**Page extract**
^^^^^^^^^^^^^^^^
Hood had some trouble in getting his offensive started. He had to find a suitable place to cross the Tennessee River, his logistics were insecure, and he was struggling with another of Jefferson Davis's goofy command schemes. Davis had appointed General P.T. Beauregard as "theatre commander" with some nebulous authority over all Confederate troops from Tennessee on west. Beauregard had been told not to assume command of Hood's troops, and neither man could quite figure out how they stood in relationship to each other. Beauregard was skeptical about the move north, but saw clearly that if it was going to be done, it needed to be done quickly. He tried to give Hood some logistical support and a kick in the pants. "Push on active offensive immediately", he wired on November 20. Hood was hoping that Beauregard might be able to find him some reinforcements from across the Mississippi. This dream of finding troops in Texas was also shared by Jefferson Davis. There were Confederate soldiers out there, nothing much was happening; maybe they could come east where troops were so badly needed. But the Texas troops that were willing to march had done so a long time ago, and the Federals controlled a lot of territory in between. Hood would have to make do with the soldiers he had.

But once Hood got moving he moved fast. Starting north on November 21st, by the 27th he was moving up to Columbia Tennessee, on the south bank of the Duck River, more than half of the way to Nashville. Scofield was retreating cautiously. He could not find a good place to contest Hood's advance near Columbia, and his cavalry, inferior in quality to the Confederates, did not hold the fords. At the same time he was getting telegrams from Thomas urging him to make sure that Hood did not advance too quickly. He planned to delay Hood and then retreat north toward Nashville.
^^^^^^^^^^^^^^^^
**Dataset rows**
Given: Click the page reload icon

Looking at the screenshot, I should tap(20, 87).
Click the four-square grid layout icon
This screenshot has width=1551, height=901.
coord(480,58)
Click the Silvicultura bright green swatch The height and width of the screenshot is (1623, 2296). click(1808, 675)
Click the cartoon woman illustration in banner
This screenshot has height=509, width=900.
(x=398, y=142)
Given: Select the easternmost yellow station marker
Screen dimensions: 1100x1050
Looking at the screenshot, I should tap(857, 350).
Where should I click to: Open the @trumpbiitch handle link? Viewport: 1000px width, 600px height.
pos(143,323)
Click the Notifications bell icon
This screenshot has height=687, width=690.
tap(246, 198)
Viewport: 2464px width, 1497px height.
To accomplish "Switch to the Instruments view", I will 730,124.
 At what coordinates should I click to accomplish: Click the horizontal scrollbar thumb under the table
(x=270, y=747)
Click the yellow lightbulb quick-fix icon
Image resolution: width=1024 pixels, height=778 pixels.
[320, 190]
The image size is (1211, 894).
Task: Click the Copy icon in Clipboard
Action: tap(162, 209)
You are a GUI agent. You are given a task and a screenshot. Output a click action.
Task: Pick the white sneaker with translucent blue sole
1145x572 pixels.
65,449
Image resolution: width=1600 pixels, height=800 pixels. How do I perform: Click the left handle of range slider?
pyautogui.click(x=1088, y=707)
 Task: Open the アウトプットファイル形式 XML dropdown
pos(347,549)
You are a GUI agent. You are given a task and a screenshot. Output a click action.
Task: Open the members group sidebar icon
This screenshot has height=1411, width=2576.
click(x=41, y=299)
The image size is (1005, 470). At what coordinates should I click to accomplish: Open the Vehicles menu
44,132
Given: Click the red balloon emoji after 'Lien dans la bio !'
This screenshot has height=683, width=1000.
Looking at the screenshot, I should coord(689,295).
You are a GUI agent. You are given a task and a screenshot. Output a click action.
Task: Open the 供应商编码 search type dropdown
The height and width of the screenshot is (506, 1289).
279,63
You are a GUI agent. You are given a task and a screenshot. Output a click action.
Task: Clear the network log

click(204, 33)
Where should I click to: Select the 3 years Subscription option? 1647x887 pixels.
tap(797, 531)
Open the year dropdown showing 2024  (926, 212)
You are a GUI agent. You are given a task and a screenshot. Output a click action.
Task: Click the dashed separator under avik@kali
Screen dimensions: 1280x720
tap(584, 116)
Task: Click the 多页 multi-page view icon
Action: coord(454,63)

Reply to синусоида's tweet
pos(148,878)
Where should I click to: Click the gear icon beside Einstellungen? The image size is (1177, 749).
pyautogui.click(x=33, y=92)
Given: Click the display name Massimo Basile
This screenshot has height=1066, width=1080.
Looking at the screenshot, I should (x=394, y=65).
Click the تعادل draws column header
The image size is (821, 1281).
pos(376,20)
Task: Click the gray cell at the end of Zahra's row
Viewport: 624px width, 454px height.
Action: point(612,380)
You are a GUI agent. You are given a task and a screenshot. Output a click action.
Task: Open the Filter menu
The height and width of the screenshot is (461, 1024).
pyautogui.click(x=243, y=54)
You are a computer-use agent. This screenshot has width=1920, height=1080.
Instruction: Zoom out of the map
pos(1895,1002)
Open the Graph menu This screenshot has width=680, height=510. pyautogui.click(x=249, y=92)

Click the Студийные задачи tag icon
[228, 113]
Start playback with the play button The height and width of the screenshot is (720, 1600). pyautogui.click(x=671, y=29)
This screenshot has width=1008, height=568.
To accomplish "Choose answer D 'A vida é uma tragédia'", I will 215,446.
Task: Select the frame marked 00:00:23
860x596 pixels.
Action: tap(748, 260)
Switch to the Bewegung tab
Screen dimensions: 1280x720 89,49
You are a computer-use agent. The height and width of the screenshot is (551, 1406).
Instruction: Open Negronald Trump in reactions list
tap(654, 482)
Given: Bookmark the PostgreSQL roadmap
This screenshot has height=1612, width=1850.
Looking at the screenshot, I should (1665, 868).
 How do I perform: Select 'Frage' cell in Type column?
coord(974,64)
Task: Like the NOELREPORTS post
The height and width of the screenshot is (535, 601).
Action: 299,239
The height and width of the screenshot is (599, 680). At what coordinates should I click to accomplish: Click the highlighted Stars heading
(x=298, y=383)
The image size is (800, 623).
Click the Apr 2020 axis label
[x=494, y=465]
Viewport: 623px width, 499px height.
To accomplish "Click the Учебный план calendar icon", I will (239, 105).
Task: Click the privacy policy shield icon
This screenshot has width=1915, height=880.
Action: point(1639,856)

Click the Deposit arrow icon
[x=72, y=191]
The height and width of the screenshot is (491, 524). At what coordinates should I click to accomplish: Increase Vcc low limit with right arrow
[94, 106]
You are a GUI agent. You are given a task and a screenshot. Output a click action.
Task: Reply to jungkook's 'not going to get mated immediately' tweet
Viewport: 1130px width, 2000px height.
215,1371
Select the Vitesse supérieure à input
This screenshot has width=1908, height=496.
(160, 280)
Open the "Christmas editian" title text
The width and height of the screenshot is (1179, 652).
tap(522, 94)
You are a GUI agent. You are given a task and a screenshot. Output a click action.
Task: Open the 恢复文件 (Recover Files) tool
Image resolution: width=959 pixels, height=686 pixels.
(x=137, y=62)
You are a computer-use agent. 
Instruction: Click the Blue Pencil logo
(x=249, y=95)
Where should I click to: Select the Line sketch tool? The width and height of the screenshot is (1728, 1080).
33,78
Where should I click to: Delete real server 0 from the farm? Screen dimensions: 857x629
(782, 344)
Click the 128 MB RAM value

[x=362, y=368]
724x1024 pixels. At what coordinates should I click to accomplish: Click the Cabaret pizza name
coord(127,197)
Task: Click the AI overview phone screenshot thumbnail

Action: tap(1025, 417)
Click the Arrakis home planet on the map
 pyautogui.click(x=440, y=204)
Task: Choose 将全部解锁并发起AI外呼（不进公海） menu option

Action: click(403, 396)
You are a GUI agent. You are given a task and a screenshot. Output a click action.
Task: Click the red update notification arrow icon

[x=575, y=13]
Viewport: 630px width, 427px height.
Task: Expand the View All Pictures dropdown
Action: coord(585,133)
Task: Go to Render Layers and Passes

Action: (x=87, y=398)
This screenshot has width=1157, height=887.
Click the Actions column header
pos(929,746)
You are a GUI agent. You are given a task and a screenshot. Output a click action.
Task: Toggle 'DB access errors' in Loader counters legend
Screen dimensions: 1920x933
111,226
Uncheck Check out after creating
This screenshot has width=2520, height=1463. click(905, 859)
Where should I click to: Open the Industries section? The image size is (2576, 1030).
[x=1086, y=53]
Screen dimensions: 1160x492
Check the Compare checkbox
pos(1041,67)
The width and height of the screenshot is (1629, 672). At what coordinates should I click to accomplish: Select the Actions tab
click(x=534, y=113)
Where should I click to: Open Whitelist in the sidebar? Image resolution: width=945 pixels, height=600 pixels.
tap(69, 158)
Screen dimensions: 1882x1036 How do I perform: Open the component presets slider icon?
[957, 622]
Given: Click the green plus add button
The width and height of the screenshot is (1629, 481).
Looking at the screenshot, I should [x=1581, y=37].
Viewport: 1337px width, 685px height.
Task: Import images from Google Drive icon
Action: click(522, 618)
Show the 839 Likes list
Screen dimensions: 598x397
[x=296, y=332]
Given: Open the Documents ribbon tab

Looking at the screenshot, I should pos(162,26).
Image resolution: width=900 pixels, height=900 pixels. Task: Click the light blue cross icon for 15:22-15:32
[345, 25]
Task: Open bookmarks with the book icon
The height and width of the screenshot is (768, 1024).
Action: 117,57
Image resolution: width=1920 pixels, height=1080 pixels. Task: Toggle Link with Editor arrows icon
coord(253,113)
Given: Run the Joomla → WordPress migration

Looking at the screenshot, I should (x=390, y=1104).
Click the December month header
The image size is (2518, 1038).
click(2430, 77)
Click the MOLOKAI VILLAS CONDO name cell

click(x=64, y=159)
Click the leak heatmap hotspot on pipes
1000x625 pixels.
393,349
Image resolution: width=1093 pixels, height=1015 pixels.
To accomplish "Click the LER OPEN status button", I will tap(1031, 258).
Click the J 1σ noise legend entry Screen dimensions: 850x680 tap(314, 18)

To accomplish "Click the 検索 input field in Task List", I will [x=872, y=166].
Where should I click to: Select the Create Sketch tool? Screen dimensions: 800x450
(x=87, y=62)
^^^^^^^^^^^^^^^^
**What you will do**
- A) In the passage on Hood's Tennessee campaign, on what date did Beauregard wire Hood to push on with the offensive?
- B) Extend the passage on Hood's Tennessee campaign, picking up right after its final sentence.

**Results by task**
- A) November 20.

- B)
General Stanley was not entirely happy with his situation. Stanley actually outranked Scofield, but in a piece of bureaucratic legerdemain, it had been ruled that Scofield was an army commander, and Stanley only a corps commander, so Scofield was in charge. The reason that Stanley was playing second fiddle in Scofield's army instead of marching through Georgia was that he had had a run-in with Sherman the previous summer. "He [Sherman] liked to lay his failures on other's shoulders, and when the scapegoat attempted to argue or explain he was never forgiven", Stanley recalled later. And he had drawn the least glamorous job in the army--covering the wagon trains and the Corps artillery in Spring Hill. He had a Wagner's division of the Fourth Corps, some cavalry, the Corps artillery, and a few miscellaneous units, maybe 4000 men in all, about a fifth of the army. In the late morning Stanley was a little surprised to find out that his troops were being harassed by cavalry from the east. Led by the infamous Nathan Bedford Forrest, these cavalrymen were probing the Union position. Dismounted Union cavalry held them off for a while, but Stanley eventually deployed infantry to the east to screen his position. Then as the afternoon wore on Stanley realized that Confederate infantry was threatening him from the south. In a clever move, Hood had crossed the Duck to the east of Columbia, left Lee's corps to engage Scofield, and was moving on Spring Hill with his other two corps. The Union army, strung out and outflanked, was in serious danger. And Scofield, expecting to Hood to move to the west, wasn't even quite aware of the danger.

When Scofield heard that Confederate infantry was moving up on his left, he decided it was time to leave. He started the first of his divisions up the road toward Spring Hill. He himself left about 3:30, and the last of his troops, after repulsing a tentative attack by Lee's Confederates, didn't get on the road until about ten.

Meanwhile the Confederates were pressing in on Stanley at Spring Hill. Hood arrived on the field around 3:00. He immediately began to organize an attack, using mainly troops from Cheatham's corps. At first he concentrated mainly on Stanley's outnumbered men, but then, realizing that he could move west and cut the road from Columbia to Spring Hill, he began deploying Cleburne's division with that in view. However, Hood failed to communicate his intentions to Cheatham, and when Hood went to the rear to direct the rest of the army as it came up,. Cheatham began to redeploy his troops with the single-minded intention of driving Stanley's troops out of town.

Stanley and his veteran division commander Wagner handled their troops well. When their first brigade, composed mostly of green troops, was driven back, Stanley had posted most of the Corps artillery in such a way as to cover their retreat. Then he deployed his other two brigades, and set about reorganizing the routed men.

As Cheatham prepared for the big push, the short winter day was coming to an end. Already shadows were falling over the battlefield. Looking out into the gloom the Confederate officers on the end of the line thought they perceived Union troops flanking the line of their attack. They stopped to consider and confer, the darkness deepened, and the attack was never made. Cheatham gave up, and gave orders for his men to bivouac and wait for morning. He did not extend his lines so as to cover the road.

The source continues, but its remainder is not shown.